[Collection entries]
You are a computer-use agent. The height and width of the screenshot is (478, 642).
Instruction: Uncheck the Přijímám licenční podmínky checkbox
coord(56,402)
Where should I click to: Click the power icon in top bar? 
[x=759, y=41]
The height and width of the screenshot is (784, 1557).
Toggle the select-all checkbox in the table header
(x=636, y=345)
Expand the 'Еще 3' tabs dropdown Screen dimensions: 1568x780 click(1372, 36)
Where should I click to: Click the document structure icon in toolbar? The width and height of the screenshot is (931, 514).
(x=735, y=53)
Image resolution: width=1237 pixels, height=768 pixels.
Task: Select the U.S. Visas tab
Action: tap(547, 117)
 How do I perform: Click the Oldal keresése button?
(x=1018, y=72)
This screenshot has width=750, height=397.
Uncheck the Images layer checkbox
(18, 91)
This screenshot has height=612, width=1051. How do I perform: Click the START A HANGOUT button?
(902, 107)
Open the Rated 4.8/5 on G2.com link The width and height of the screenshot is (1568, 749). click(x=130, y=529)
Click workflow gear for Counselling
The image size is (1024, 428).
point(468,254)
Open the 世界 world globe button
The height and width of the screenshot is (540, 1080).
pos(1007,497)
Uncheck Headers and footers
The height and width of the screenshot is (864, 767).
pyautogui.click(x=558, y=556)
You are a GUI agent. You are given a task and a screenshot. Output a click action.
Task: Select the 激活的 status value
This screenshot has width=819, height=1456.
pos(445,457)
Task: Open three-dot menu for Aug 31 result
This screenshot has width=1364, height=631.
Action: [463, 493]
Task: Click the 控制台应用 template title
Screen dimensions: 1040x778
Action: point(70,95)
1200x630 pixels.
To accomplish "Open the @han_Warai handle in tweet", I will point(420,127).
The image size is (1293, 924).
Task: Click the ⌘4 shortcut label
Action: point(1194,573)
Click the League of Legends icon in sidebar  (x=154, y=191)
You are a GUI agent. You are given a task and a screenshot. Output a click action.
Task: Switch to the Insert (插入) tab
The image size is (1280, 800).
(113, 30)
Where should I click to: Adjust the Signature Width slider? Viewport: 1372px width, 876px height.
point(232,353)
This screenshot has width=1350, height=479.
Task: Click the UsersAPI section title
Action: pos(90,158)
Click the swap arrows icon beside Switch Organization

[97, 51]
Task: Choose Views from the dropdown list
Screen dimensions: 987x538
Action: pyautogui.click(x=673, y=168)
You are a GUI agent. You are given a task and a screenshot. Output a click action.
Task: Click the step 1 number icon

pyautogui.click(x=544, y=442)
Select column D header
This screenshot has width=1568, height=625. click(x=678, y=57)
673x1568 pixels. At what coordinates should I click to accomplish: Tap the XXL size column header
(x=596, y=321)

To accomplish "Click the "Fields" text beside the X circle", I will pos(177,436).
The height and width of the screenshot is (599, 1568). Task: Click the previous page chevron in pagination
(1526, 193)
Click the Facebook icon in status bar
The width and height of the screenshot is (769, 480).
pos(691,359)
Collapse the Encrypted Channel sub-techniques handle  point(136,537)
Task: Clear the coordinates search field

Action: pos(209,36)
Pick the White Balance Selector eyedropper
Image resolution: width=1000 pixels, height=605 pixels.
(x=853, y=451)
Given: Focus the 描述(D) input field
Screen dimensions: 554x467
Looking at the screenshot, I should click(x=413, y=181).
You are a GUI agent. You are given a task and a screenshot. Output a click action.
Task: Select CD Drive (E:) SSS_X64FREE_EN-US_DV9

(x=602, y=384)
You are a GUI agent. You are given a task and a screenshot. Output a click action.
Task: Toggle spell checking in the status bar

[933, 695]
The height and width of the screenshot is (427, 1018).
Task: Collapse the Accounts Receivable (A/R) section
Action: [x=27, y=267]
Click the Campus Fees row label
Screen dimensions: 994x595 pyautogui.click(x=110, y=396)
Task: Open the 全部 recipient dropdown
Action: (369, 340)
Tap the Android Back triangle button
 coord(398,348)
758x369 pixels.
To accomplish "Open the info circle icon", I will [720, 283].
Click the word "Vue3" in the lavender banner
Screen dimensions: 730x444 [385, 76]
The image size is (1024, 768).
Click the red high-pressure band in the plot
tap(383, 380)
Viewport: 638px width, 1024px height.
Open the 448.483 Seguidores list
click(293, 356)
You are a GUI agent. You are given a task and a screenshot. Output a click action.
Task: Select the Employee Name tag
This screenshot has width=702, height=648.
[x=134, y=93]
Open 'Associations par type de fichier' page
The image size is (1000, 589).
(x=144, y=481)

GOAL OF THE EXERCISE >> Respond with only the number of lines above that include the string "circle".

EXPECTED OUTPUT >> 2